● **The input**:

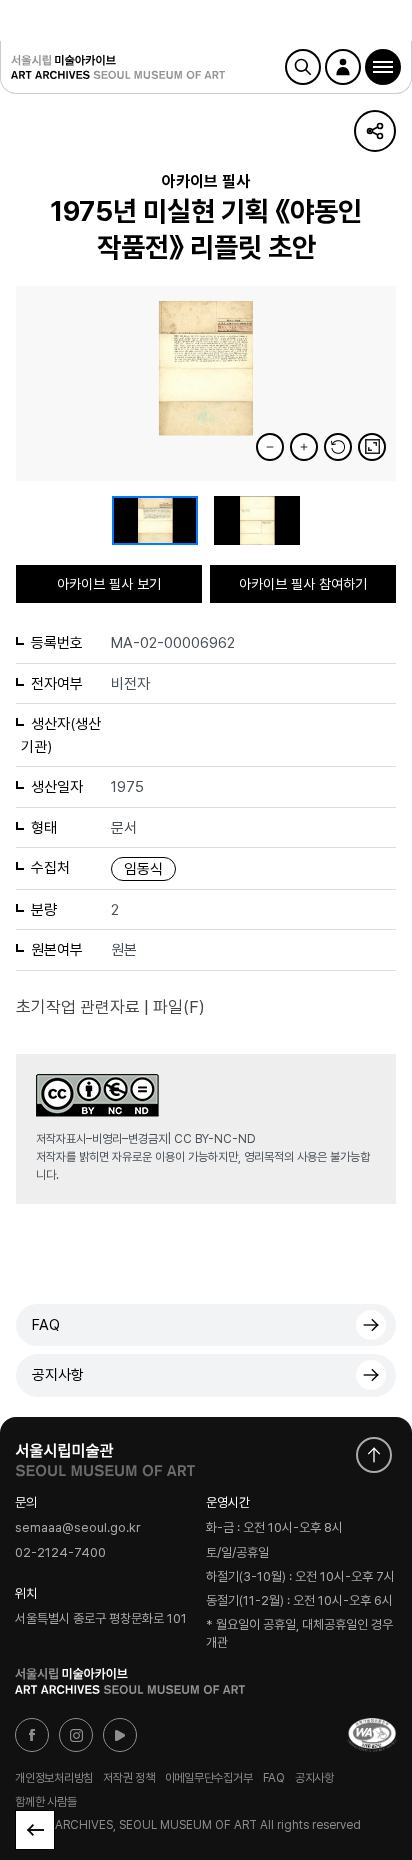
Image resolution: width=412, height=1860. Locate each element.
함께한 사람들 (45, 1802)
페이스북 (32, 1735)
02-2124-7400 (60, 1552)
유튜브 (120, 1735)
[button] (383, 67)
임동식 (143, 869)
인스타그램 (76, 1735)
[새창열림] (105, 1455)
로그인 (343, 67)
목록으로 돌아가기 (35, 1830)
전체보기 (372, 447)
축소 (270, 447)
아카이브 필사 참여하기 (303, 584)
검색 (303, 67)
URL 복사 (375, 131)
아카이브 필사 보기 (109, 584)
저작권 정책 (129, 1778)
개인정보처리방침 (54, 1778)
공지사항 (58, 1375)
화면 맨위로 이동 (374, 1455)
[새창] (372, 1735)
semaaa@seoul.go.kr (78, 1528)
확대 (304, 447)
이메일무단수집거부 (209, 1778)
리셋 (338, 447)
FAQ (46, 1325)
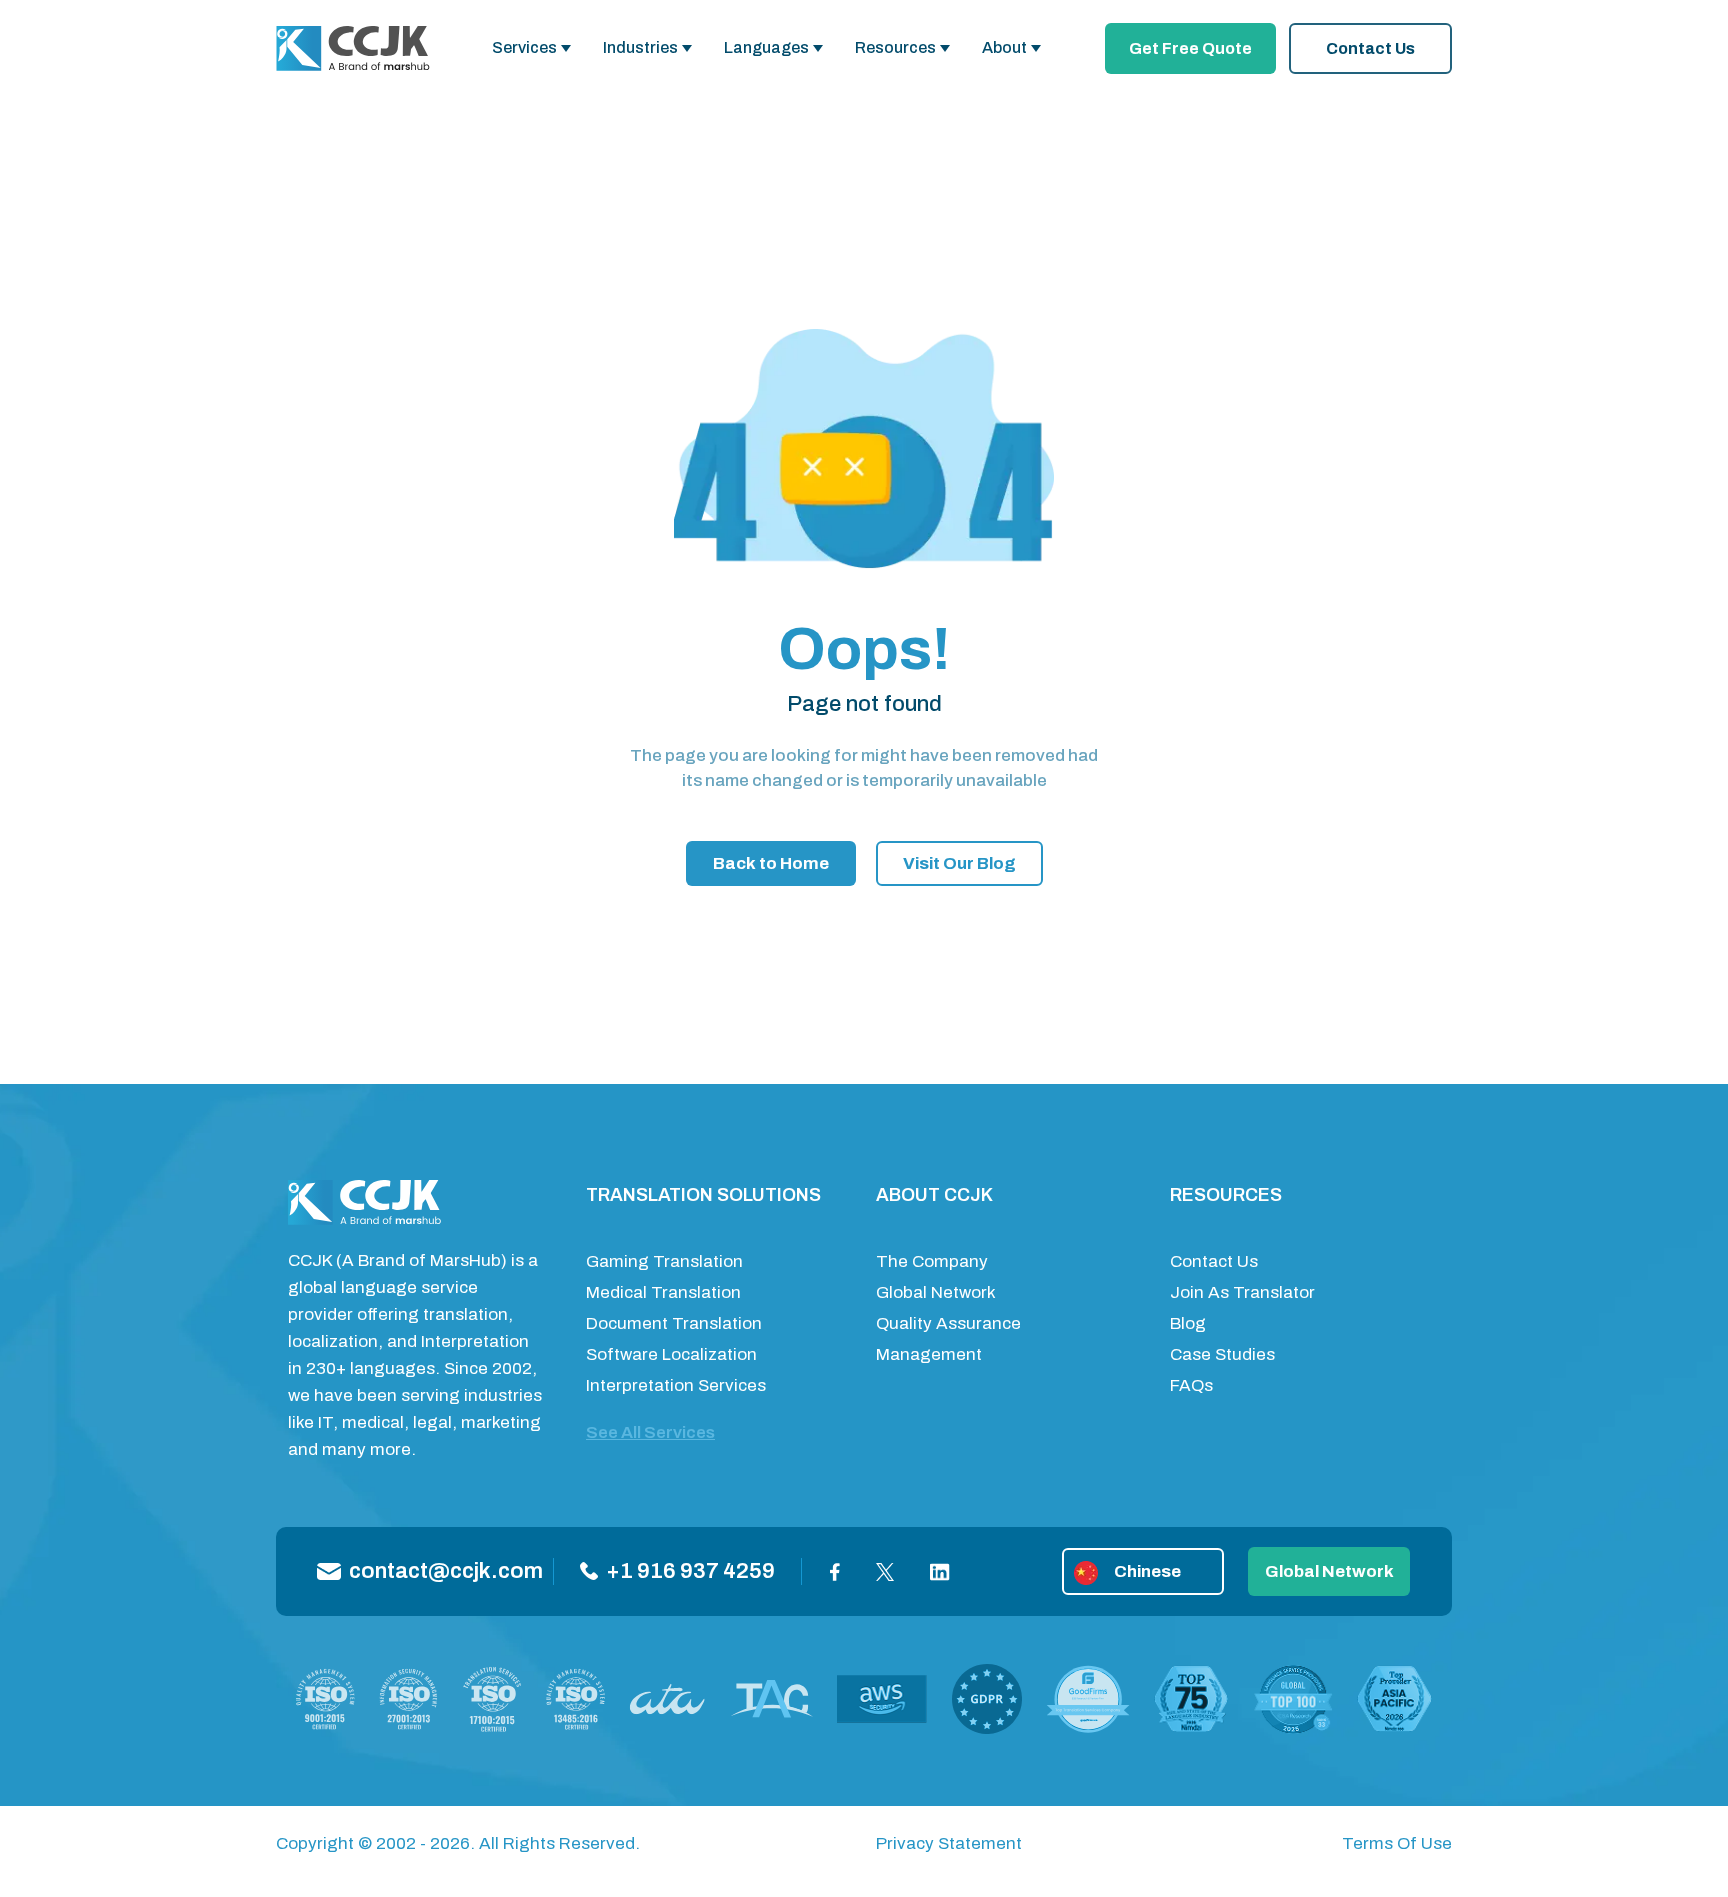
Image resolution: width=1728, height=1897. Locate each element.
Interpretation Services (676, 1385)
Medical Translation (663, 1292)
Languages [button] (766, 47)
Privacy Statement (949, 1843)
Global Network (936, 1292)
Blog (1188, 1323)
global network (1329, 1571)
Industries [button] (640, 47)
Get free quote (1190, 48)
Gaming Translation (664, 1261)
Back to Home (771, 863)
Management (929, 1354)
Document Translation (674, 1323)
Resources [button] (895, 47)
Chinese (1147, 1571)
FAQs (1191, 1385)
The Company (932, 1261)
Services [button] (524, 47)
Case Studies (1222, 1354)
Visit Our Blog (959, 863)
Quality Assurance (948, 1323)
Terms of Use (1397, 1843)
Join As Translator (1242, 1292)
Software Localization (671, 1354)
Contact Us (1370, 48)
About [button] (1004, 47)
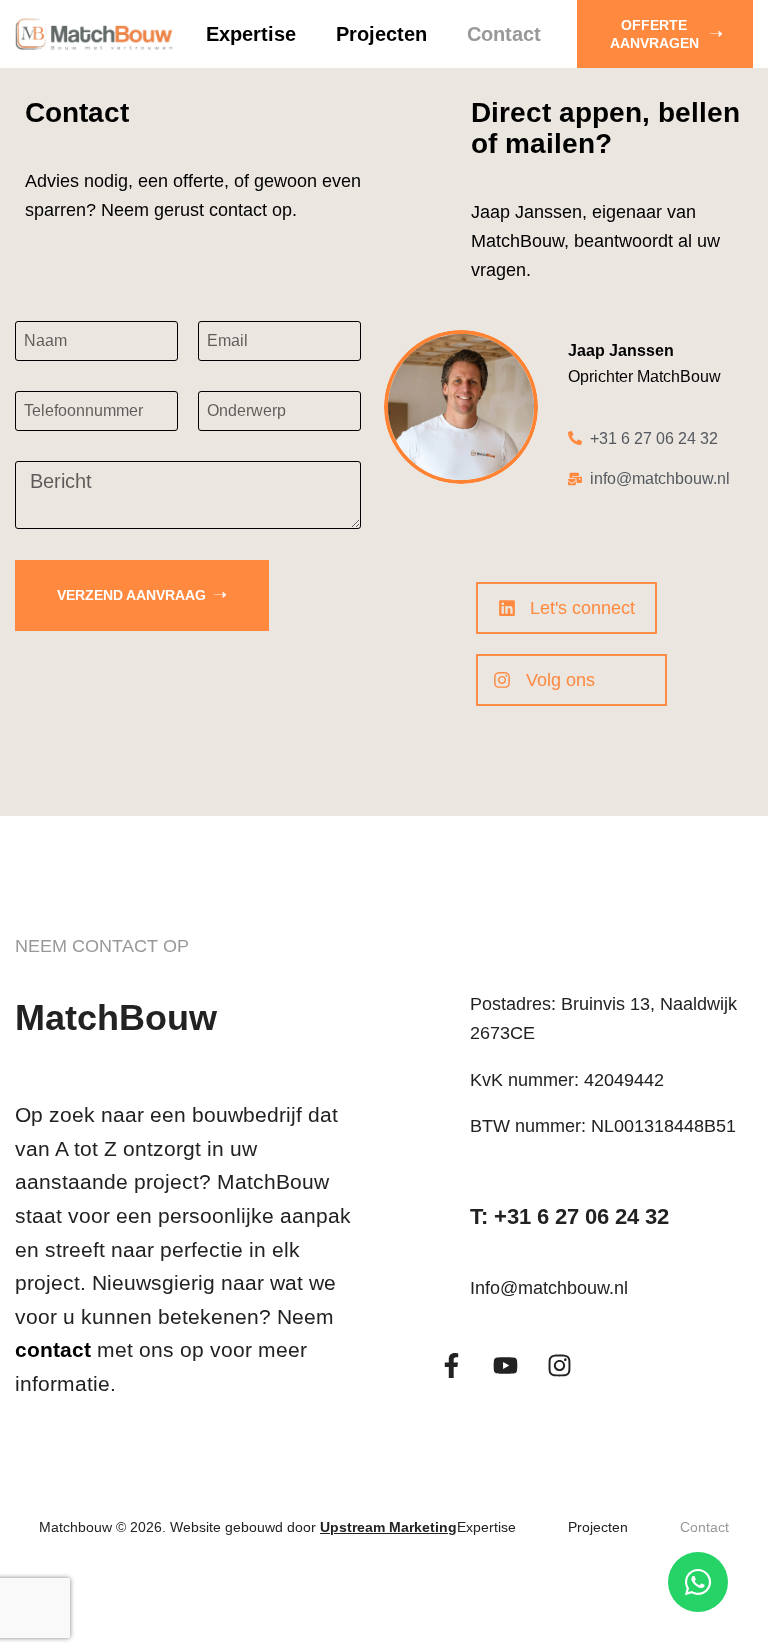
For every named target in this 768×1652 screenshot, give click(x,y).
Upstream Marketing (388, 1527)
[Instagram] (559, 1365)
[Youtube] (505, 1365)
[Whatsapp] (698, 1582)
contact (53, 1349)
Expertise (251, 34)
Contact (504, 34)
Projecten (381, 34)
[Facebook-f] (451, 1365)
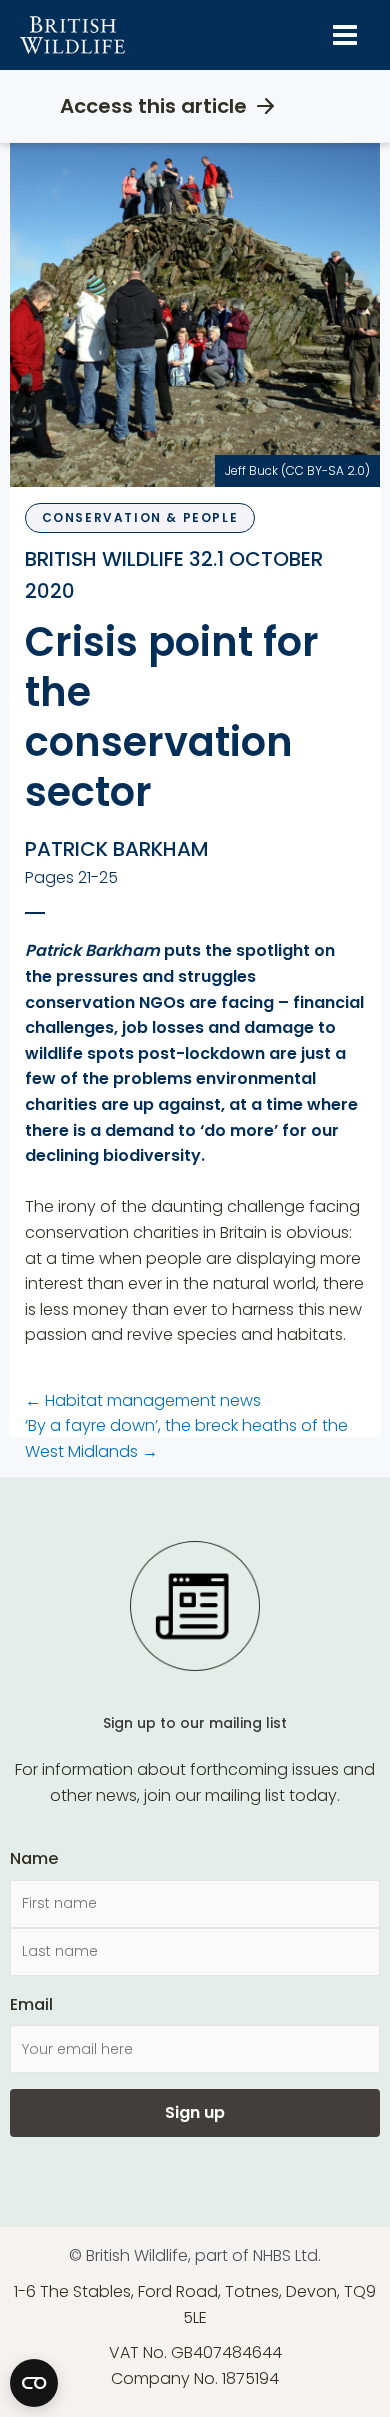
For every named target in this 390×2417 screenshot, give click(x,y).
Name (34, 1858)
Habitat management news (143, 1400)
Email (31, 2004)
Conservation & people (140, 517)
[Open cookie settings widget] (34, 2383)
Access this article (153, 106)
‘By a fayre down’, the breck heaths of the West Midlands (186, 1438)
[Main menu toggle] (345, 35)
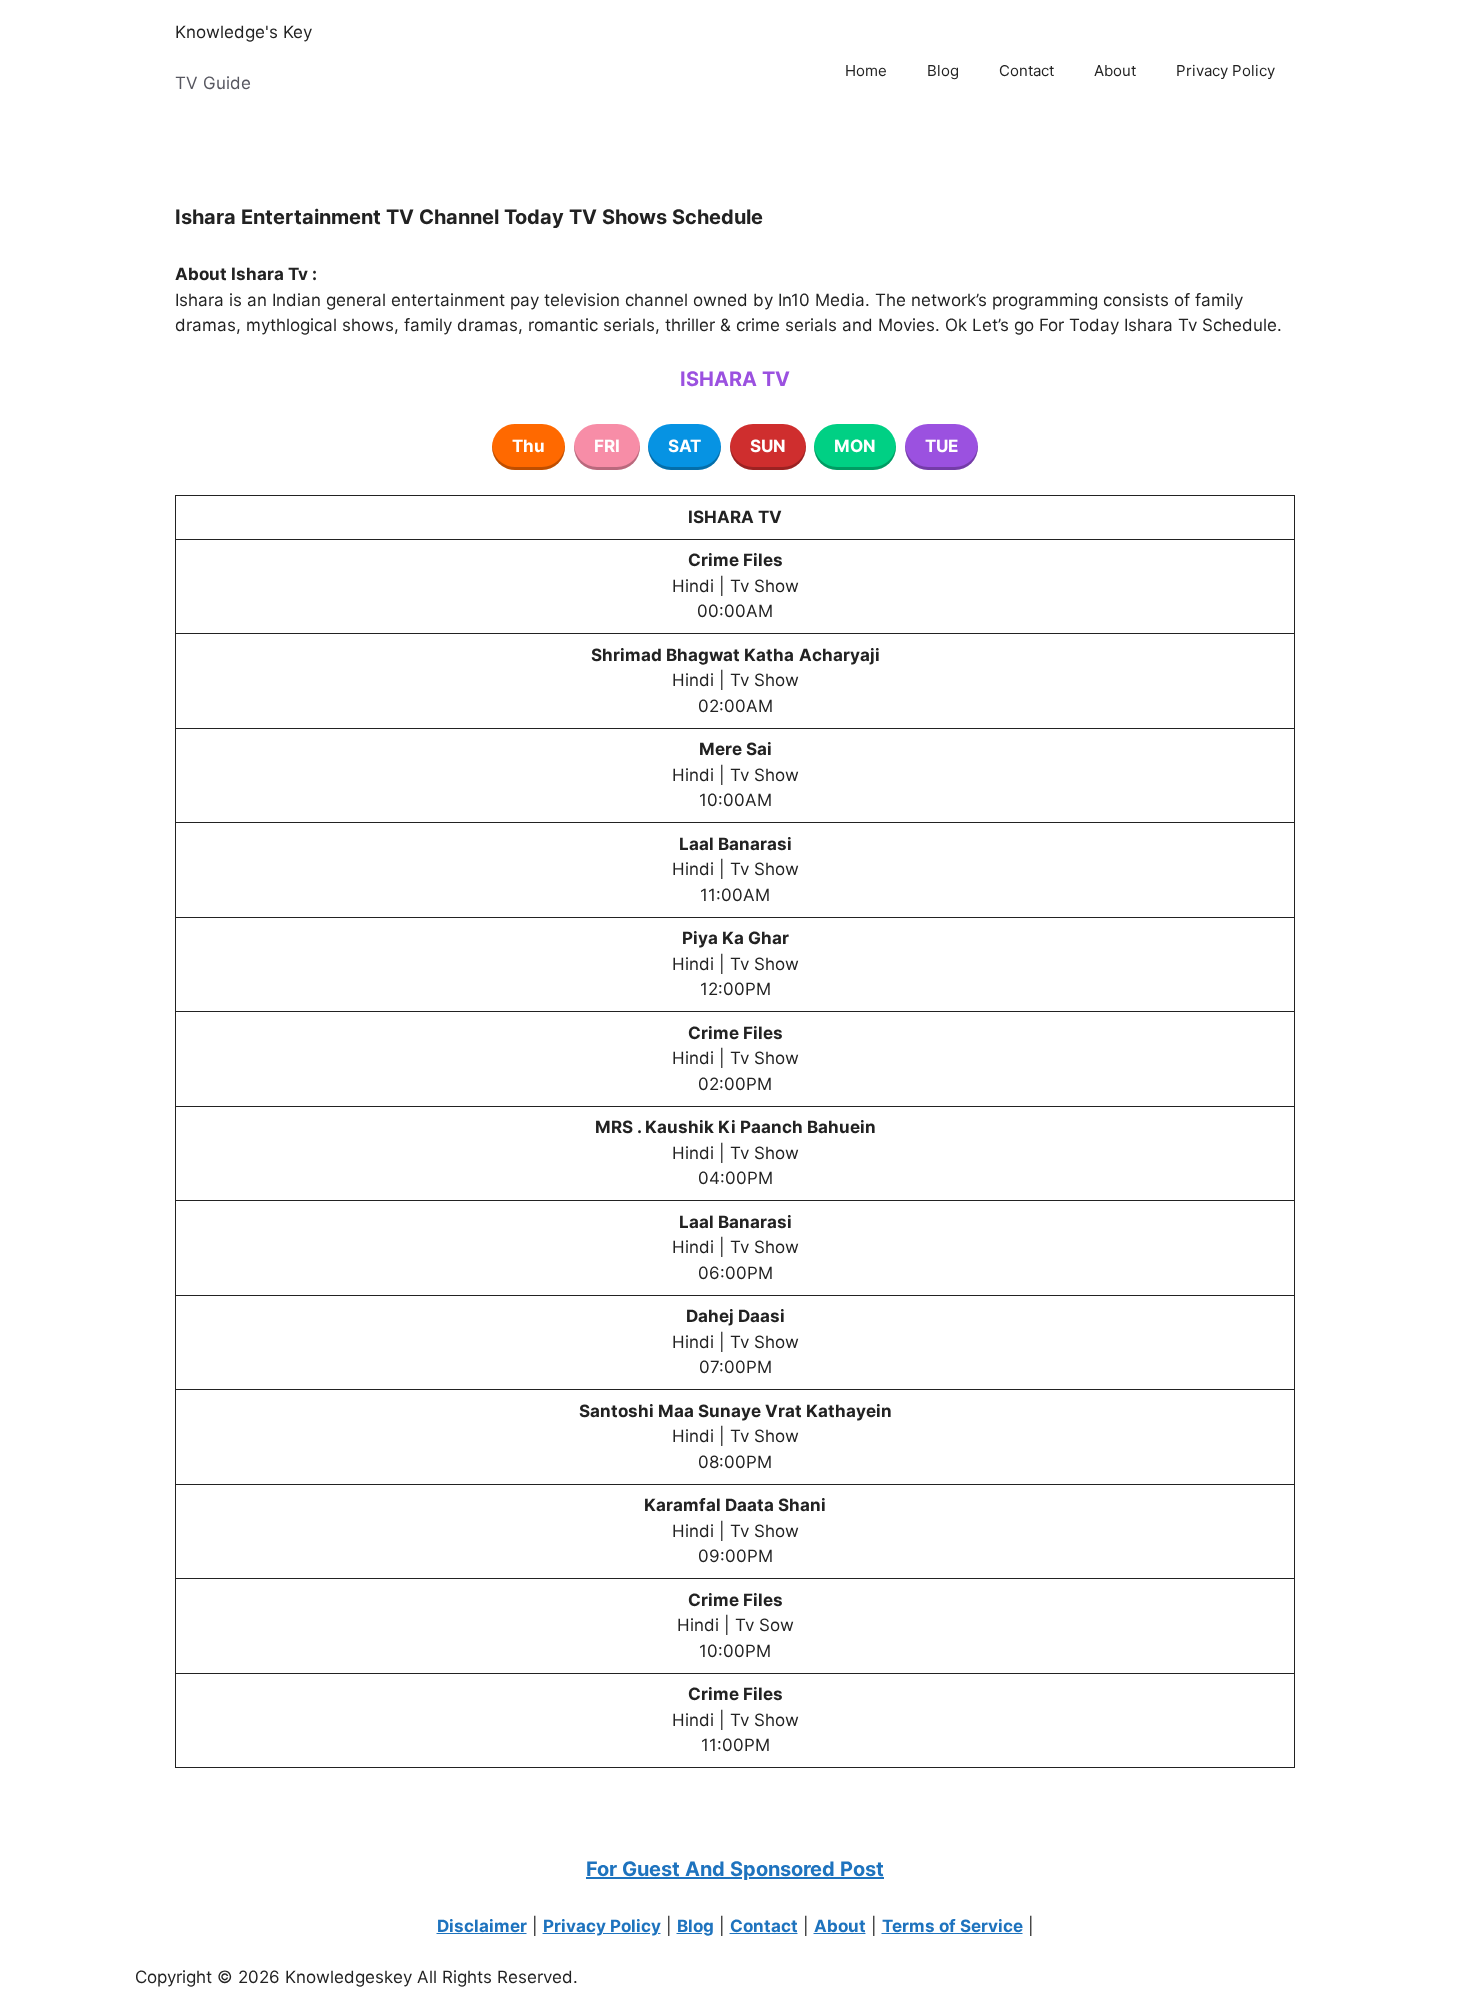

● **Work instruction**:
Repeat each line word for word, from the one with "검색 (303, 67)" down to the last line of the data, and keep the pictures out of it.

● **Solution to this problem**:
검색 (303, 67)
URL 복사 (375, 131)
아카이브 필사 보기 (109, 584)
저작권 정책 (129, 1778)
개인정보처리방침 (54, 1778)
공지사항 (58, 1375)
화면 맨위로 이동 (374, 1455)
[새창] (372, 1735)
semaaa@seoul.go.kr (78, 1528)
확대 (304, 447)
이메일무단수집거부 (209, 1778)
리셋 (338, 447)
FAQ (46, 1325)
Image resolution: width=1728, height=1897. Locate each element.
Interpretation Services (676, 1385)
Medical Translation (663, 1292)
Languages [button] (766, 47)
Privacy Statement (949, 1843)
Global Network (936, 1292)
Blog (1188, 1323)
global network (1329, 1571)
Industries [button] (640, 47)
Get free quote (1190, 48)
Gaming Translation (664, 1261)
Back to Home (771, 863)
Management (929, 1354)
Document Translation (674, 1323)
Resources [button] (895, 47)
Chinese (1147, 1571)
FAQs (1191, 1385)
The Company (932, 1261)
Services [button] (524, 47)
Case Studies (1222, 1354)
Visit Our Blog (959, 863)
Quality Assurance (948, 1323)
Terms of Use (1397, 1843)
Join As Translator (1242, 1292)
Software Localization (671, 1354)
Contact Us (1370, 48)
About [button] (1004, 47)
For every named target in this 768×1652 screenshot, give click(x,y).
Upstream Marketing (388, 1527)
[Instagram] (559, 1365)
[Youtube] (505, 1365)
[Whatsapp] (698, 1582)
contact (53, 1349)
Expertise (251, 34)
Contact (504, 34)
Projecten (381, 34)
[Facebook-f] (451, 1365)
For every named target in this 390×2417 screenshot, give click(x,y).
Name (34, 1858)
Habitat management news (143, 1400)
Email (31, 2004)
Conservation & people (140, 517)
[Open cookie settings widget] (34, 2383)
Access this article (153, 106)
‘By a fayre down’, the breck heaths of the West Midlands (186, 1438)
[Main menu toggle] (345, 35)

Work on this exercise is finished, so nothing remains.